Both patents target specific gaps in V2X coexistence logic, gaps that, if standardized, will have wide implementation implications across chipsets, automotive modules and infrastructure components. By acquiring these patents, Nokia positions itself to shape the emerging V2X IP stack, reinforcing its long-standing role as a contributor to and beneficiary of wireless standards.
This move is particularly relevant as automotive OEMs, tier-1 suppliers and network vendors increasingly converge on shared spectrum and communication protocols. Patents like these tied closely to safety, coexistence and regulatory compliance can command cross-industry licensing value.
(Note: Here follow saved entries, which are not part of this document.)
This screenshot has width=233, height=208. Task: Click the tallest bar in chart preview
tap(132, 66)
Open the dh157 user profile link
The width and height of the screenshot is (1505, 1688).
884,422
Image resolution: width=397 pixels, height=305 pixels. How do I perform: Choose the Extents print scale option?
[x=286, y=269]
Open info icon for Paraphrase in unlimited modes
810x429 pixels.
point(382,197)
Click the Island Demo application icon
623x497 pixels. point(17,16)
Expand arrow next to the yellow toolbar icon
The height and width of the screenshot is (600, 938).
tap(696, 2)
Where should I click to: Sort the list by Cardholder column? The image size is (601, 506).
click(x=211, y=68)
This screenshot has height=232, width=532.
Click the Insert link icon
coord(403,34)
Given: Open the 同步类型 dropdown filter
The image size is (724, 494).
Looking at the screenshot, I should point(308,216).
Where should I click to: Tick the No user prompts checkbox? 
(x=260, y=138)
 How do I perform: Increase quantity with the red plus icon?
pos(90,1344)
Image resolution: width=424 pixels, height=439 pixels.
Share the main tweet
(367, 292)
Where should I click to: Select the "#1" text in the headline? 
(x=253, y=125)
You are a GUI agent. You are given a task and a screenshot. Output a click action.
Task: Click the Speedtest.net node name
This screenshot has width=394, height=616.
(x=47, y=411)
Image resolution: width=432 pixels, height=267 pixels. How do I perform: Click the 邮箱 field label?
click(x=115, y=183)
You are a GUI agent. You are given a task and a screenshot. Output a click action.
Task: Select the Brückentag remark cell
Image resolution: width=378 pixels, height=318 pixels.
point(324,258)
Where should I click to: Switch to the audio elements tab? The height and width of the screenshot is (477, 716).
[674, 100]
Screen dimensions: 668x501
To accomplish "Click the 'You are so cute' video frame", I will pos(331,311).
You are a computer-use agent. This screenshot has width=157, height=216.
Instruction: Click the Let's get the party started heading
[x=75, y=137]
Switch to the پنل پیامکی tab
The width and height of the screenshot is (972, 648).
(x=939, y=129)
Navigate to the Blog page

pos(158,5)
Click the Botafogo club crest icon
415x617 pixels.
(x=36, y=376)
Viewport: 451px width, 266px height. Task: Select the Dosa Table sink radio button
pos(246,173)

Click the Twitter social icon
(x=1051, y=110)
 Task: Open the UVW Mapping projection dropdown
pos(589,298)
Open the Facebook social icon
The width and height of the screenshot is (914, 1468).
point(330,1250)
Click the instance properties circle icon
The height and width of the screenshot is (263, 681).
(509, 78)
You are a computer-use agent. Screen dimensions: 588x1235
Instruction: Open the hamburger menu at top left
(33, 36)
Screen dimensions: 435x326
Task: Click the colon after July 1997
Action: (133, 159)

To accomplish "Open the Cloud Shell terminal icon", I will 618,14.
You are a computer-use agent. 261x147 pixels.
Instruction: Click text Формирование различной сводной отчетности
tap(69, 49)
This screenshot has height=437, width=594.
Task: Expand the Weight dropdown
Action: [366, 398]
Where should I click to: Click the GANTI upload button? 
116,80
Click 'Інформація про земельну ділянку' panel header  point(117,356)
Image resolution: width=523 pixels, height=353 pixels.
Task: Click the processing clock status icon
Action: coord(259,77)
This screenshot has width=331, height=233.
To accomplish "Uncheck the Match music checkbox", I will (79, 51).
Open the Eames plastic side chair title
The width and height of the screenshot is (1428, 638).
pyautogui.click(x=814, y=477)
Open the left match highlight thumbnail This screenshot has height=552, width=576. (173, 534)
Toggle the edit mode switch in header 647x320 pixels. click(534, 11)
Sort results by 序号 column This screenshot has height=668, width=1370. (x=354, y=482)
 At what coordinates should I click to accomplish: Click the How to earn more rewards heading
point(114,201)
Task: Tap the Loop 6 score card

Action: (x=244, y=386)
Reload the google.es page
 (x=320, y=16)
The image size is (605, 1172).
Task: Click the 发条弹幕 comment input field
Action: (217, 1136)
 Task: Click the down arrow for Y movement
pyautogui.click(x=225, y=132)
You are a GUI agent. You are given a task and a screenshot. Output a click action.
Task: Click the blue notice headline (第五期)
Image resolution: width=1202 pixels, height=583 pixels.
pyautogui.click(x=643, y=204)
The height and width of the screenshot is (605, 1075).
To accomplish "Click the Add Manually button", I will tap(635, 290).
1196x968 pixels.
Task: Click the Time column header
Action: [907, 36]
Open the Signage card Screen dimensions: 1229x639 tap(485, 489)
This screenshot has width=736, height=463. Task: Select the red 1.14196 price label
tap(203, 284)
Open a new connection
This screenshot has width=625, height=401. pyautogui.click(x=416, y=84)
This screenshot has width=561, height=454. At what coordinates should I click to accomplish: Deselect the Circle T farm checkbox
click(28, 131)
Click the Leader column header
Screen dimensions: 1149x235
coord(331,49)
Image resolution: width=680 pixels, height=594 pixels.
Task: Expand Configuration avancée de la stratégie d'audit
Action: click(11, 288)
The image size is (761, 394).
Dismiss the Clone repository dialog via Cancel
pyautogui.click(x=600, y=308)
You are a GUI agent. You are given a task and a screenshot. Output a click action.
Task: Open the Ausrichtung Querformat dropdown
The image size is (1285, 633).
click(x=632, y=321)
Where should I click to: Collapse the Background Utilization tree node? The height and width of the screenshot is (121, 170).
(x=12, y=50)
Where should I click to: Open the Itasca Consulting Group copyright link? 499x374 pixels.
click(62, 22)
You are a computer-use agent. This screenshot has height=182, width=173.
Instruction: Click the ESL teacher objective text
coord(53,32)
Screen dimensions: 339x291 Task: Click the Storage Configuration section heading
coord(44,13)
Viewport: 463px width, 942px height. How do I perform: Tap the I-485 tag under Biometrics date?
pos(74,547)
Curious about how these 5G V2X patents could influence the next wave of 5G standardization? Reach out to us for deeper insights on these high-value assets.
What November’s Patent Deals Reveal?
The November 2025 patent reassignment cycle is more than a snapshot of activity, it’s a strategic compass pointing to where innovation, monetization and enforcement are headed next. From semiconductor realignments and medical device IP migrations to high-stakes SEP repositioning, each transaction reflects deeper recalibrations unfolding across the technology landscape.
What’s becoming clear is this: patents are increasingly behaving like capital assets, traded with precision to support long-term licensing strategies, defend emerging markets or unlock value from previously dormant portfolios. The rise of quiet consolidators, targeted SEP moves and domain-specific NPE clusters signals a maturing marketplace, one where IP is not just protection, but projection.
Looking ahead, we expect this trend to intensify. As new technologies like 6G, AI-at-the-edge, autonomous systems and cross-industry platforms evolve, the competition for high-leverage IP will sharpen. Standards bodies will continue to shape global interoperability, but behind the scenes, patent ownership will quietly determine who monetizes, who negotiates and who leads.